--- Given passage ---

Series 1: Oct 17 – Oct 21


Ryan McAdams


Rachel Barton Pine


FALLA El Amor Brujo: Ritual Fire Dance
BRUCH Violin Concerto #1 in G Minor
BEETHOVEN Symphony #4

Manuel de Falla –
Ritual Fire Dance
from the ballet Love, the Magician
Max Bruch –
Violin Concerto No.1 in G minor, Op.26
Prelude (Allegro moderato) –
Finale (Allegro energico)


Ludwig van Beethoven
Symphony No.4 in B flat major, Op.60
Adagio – Allegro vivace
Menuetto (Allegro vivace) – Trio (Un poco meno Allegro)
Rondo (Allegro)

To ward off evil spirits…

The strings play buzzing, shimmering trills – imagine the haze of a sultry night in Spain. The oboe sings an intricate, mournful song – a beautiful gypsy
girl is haunted by the ghost of her dead lover. He was wicked, jealous and dissolute; he made her very unhappy when he was alive and now he returns whenever she
is courted by someone new. But her latest lover has a plan to exorcise the jealous and malevolent spirit. A circle is drawn on the ground for a ritual fire dance
that will draw the ghost to temptation and the flames.

There is an atmosphere of tension, of seduction and relentless bravura. Without resorting to musical clichés, Falla’s captures the passionate gypsy spirit.
It’s no surprise that this tiny number – just a few minutes long – became Falla’s greatest, and most characteristic, hit.

Beginning a fabulous career…

Max Bruch wrote three violin concertos but the one that’s famous today – and which made its composer famous – is the first, his Violin Concerto in G minor.

The soloist for the premiere in 1868 was Joseph Joachim. Many years later he described it as ‘the richest, the most seductive’ of the four great German violin
concertos. And it still keeps company with the other three (Beethoven, Brahms and Mendelssohn), not to mention Tchaikovsky and Sibelius. At some point, every
violinist plays Bruch’s first concerto.

Joachim absolutely nailed the reasons for the concerto’s popularity: from the first entry of the soloist, it spins enticing and heartfelt melodic lines.
For Bruch, melody was ‘the soul of music’ and the violin was the best instrument for ‘singing.’ The concerto’s lyrical qualities are balanced by brilliance,
and the whole piece is satisfying to hear and rewarding to play. It’s greatly loved now, and was a near instant success when it was composed, soon enjoying what
Bruch called ‘a fabulous career.’ But the concerto’s success must have held an element of frustration: he’d sold the full rights to a publisher for just 250 thalers.

The concerto begins with a prelude (Vorspiel in German). A soft drum roll makes the introduction, and then the soloist enters the spotlight – exchanging its
own rhapsodic flourishes with emphatic gestures from the orchestra. Once the main theme begins, the violinist is called upon to play two-note chords – a virtuoso
technique known as double-stopping that adds to the sonority and harmonic richness of the solo part.

---

▸ What is required: In the concert program, change "oboe" to "clarinet" and write out the text from "The strings play" to "most characteristic, hit.". None of the data that come next is needed.

--- Provided data ---

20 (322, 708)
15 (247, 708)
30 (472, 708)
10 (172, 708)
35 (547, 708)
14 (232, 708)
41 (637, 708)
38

---

▸ Task solution:
The strings play buzzing, shimmering trills – imagine the haze of a sultry night in Spain. The clarinet sings an intricate, mournful song – a beautiful gypsy
girl is haunted by the ghost of her dead lover. He was wicked, jealous and dissolute; he made her very unhappy when he was alive and now he returns whenever she
is courted by someone new. But her latest lover has a plan to exorcise the jealous and malevolent spirit. A circle is drawn on the ground for a ritual fire dance
that will draw the ghost to temptation and the flames.

There is an atmosphere of tension, of seduction and relentless bravura. Without resorting to musical clichés, Falla’s captures the passionate gypsy spirit.
It’s no surprise that this tiny number – just a few minutes long – became Falla’s greatest, and most characteristic, hit.